In Posti’s view, proposals by the Ministry of Transport and Communications on adjusting the universal service obligations and implementing a fixed-term State aid for newspaper delivery in 2022 will help to secure delivery in Finland despite the strong growth of digital communications.
Today, Posti gave its statement on the memorandum of the Ministry of Transport and Communications, in which the ministry proposes amendments to the current Postal Act.
“Posti supports the ministry’s proposal to reduce the delivery of the universal service to three days and implement a State aid for newspaper delivery. Updating postal regulation is urgent and necessary, because the number of mail delivered by Posti has dropped by over 60 percent in ten years, and the number is expected to halve over the next three years,” says Yrjö Eskola, SVP, Postal Services.
According to Eskola, adjusting the universal service obligations can cut down delivery costs, which supports the ministry’s and Posti’s aim of securing postal delivery and reasonably priced universal service across Finland, also in the future. The change will not affect the delivery speed of the universal service, which means, in practice, letters equipped with a stamp.
“Another reason for adjusting postal regulations is that Posti is expected to operate on the market terms, in free competition with and as efficiently as private delivery companies.
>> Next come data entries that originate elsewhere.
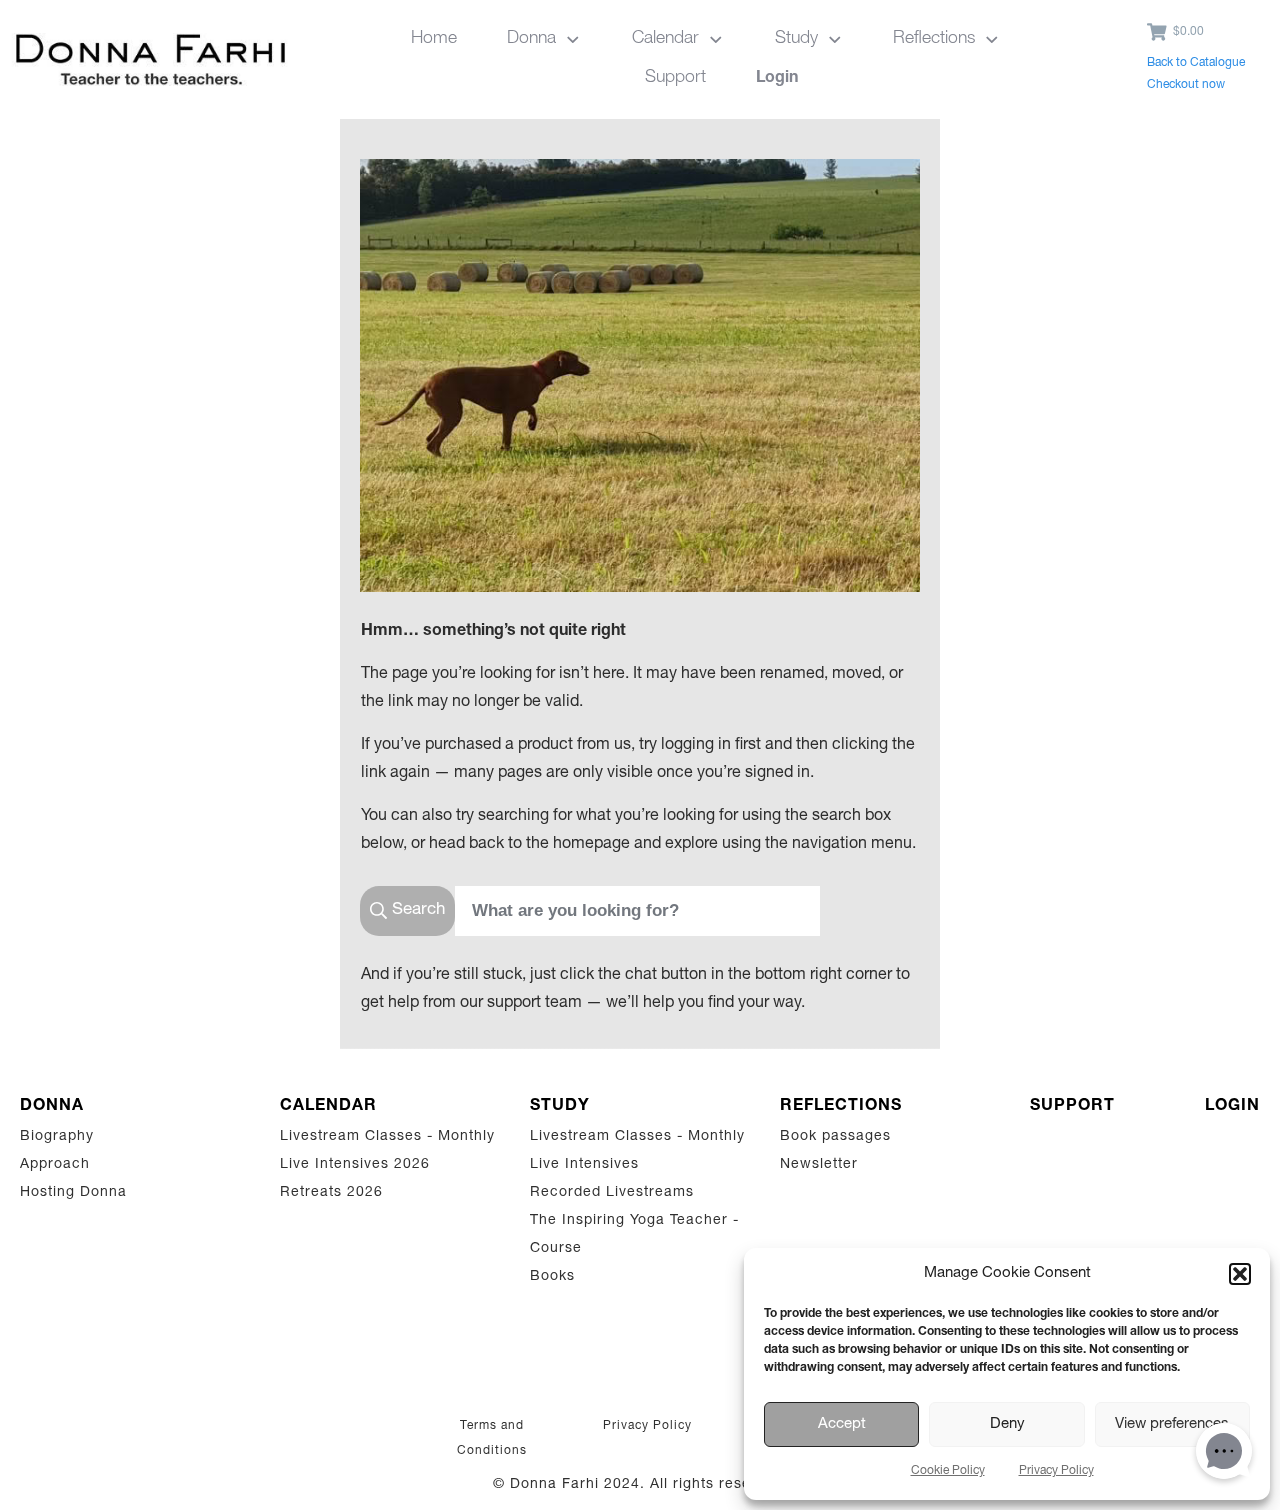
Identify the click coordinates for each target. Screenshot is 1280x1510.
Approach (55, 1165)
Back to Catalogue (1196, 63)
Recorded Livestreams (614, 1193)
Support (1072, 1107)
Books (552, 1277)
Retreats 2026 (331, 1193)
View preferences (1172, 1424)
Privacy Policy (1056, 1471)
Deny (1007, 1424)
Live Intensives (584, 1165)
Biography (57, 1137)
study (560, 1107)
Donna (52, 1107)
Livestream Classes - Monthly (387, 1137)
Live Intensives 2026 (355, 1165)
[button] (1240, 1274)
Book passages (835, 1137)
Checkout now (1186, 85)
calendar (328, 1107)
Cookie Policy (948, 1471)
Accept (842, 1424)
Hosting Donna (73, 1193)
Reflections (841, 1107)
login (1232, 1107)
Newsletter (819, 1165)
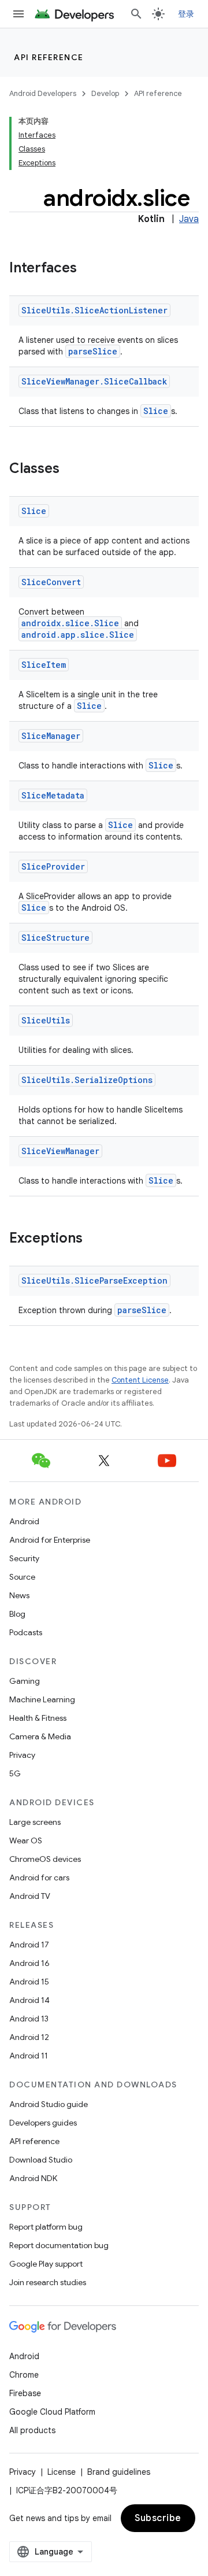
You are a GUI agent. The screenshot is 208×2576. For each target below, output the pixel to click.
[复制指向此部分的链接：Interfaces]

The mail delivery market has been opened for competition, and the other 15 delivery companies operating in Finland can deliver mail without obligations regarding delivery days,” Eskola points out.
Posti operates entirely without public funding – unlike other Nordic and European postal services.
The ministry suggests both reducing the number of delivery days under the universal service to three and introducing a fixed-term communication subsidy in sparsely populated areas, covering the two weekdays when no other mail is delivered.
In Eskola’s view, Finland should apply the Norwegian State aid model that has yielded good results. In Norway, the aid covers the share that exceeds normal newspaper delivery costs for the days and the areas not covered by other delivery. Eskola thinks that an open tendering is the most cost-effective and transparent way to implement the subsidy. He says the publishers and subscribers should benefit from the State aid.
In Posti’s view, the delivery days under the universal service should not be tied to specific days of the week in the amended Postal Act, because the regulated universal service should not prevent Posti from implementing its other delivery services – which make up 97 percent of all items delivered by Posti – flexibly and in a customer-oriented manner. Of all items delivered by Posti, only three in a hundred are stamped letters covered by the universal service obligation. Households receive universal service letters fewer than once every two weeks, on average. However, due to the delivery State aid, the delivery days would be fixed in sparsely populated areas.
“Tying the universal service to fixed days of the week would also limit our opportunities to offer full-time work to our personnel and increase the share of part-time work considerably. I’m sure this is not the intended effect of the renewal. Posti wants to act responsibly towards its personnel, also in this change,” Eskola points out.
The amendments to the Postal Act are based on the policies drawn up last year by the cross-ministerial working group led by State Secretary Olli Koski.